Data excerpts:

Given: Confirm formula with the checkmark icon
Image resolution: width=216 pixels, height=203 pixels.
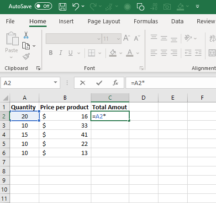Looking at the screenshot, I should pos(99,83).
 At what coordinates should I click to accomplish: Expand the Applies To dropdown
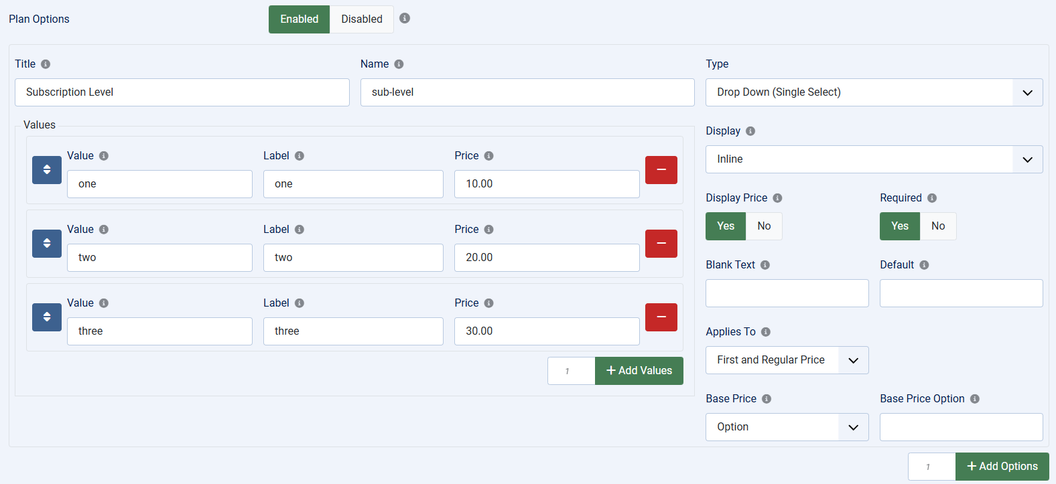(787, 360)
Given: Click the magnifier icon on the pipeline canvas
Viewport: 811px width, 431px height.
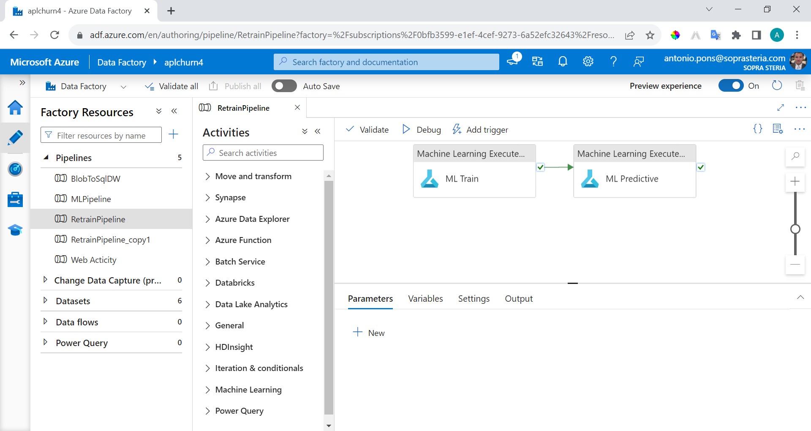Looking at the screenshot, I should pyautogui.click(x=795, y=157).
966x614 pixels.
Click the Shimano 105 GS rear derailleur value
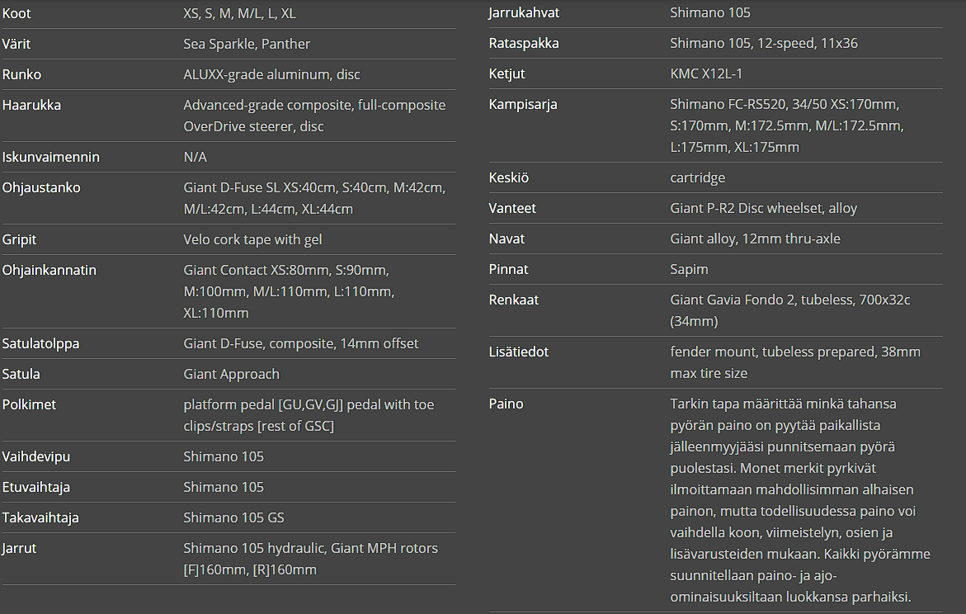pyautogui.click(x=234, y=517)
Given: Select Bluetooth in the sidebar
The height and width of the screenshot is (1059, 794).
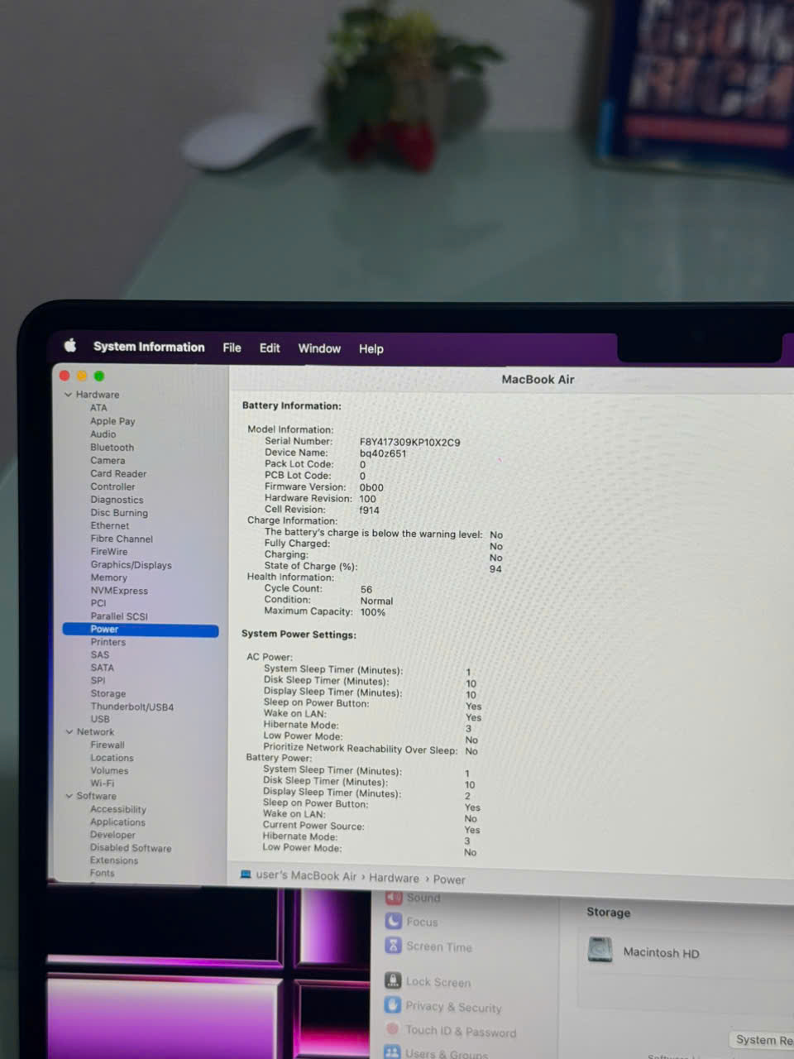Looking at the screenshot, I should (x=112, y=447).
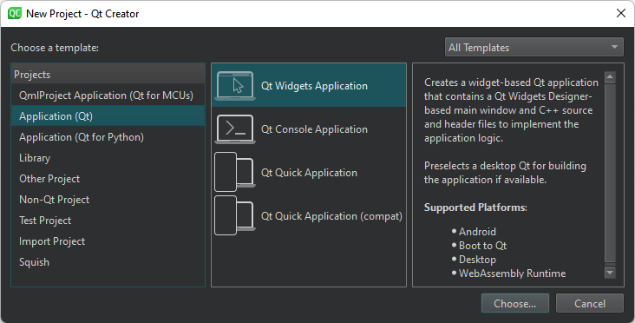This screenshot has height=323, width=635.
Task: Choose the Qt Quick Application devices icon
Action: 235,172
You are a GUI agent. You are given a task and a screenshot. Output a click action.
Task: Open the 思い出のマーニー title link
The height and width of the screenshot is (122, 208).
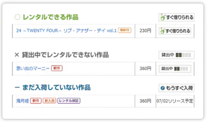33,68
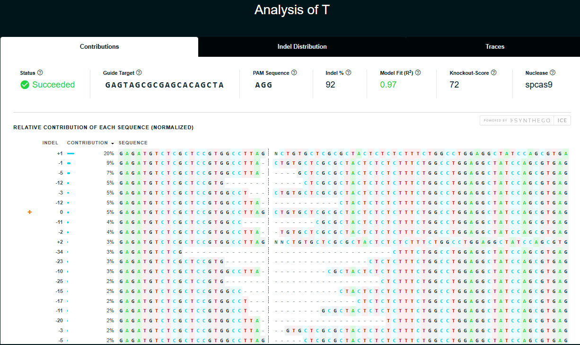
Task: Click the guide target sequence GAGTAGCGCGAGCACAGCTA
Action: pyautogui.click(x=164, y=85)
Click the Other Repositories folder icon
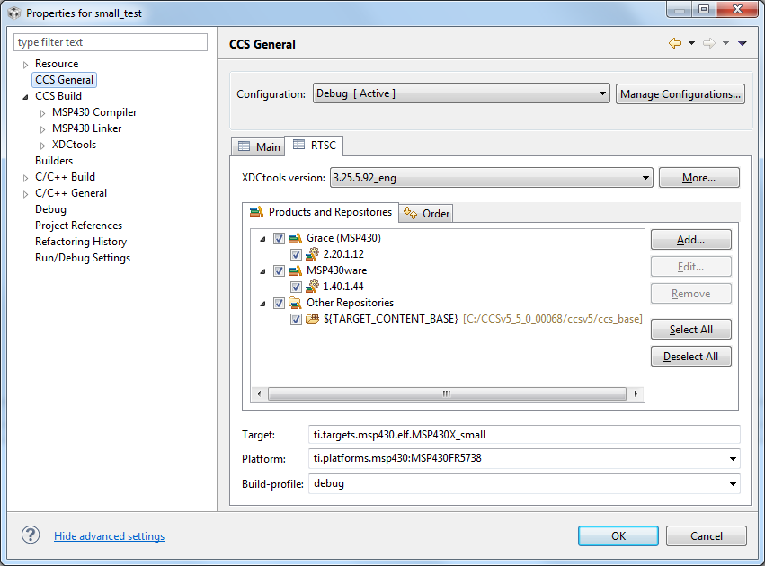Screen dimensions: 765x566 (x=295, y=303)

Task objective: Reproduce the data starting at the line that contains "At what coordinates" and continuing through the end of the data, substituting "navigation pane" for "sidebar" and leaving everything else unchanged. Omit the pictures from your answer.

Output of the exercise:
 At what coordinates should I click to accomplish: Expand the Applies To dropdown
(787, 360)
Given: Click the magnifier icon on the pipeline canvas
Viewport: 811px width, 431px height.
Looking at the screenshot, I should pyautogui.click(x=795, y=157).
966x614 pixels.
Click the Shimano 105 GS rear derailleur value
pyautogui.click(x=234, y=517)
Given: Select Bluetooth in the navigation pane
The height and width of the screenshot is (1059, 794).
Looking at the screenshot, I should (x=112, y=447).
This screenshot has height=323, width=635.
Task: Choose the Qt Quick Application devices icon
Action: 235,172
You are a GUI agent. You are given a task and a screenshot. Output a click action.
Task: Open the 思い出のマーニー title link
The height and width of the screenshot is (122, 208).
33,68
Task: Click the guide target sequence GAGTAGCGCGAGCACAGCTA
Action: pyautogui.click(x=164, y=85)
Click the Other Repositories folder icon
Screen dimensions: 765x566 (x=295, y=303)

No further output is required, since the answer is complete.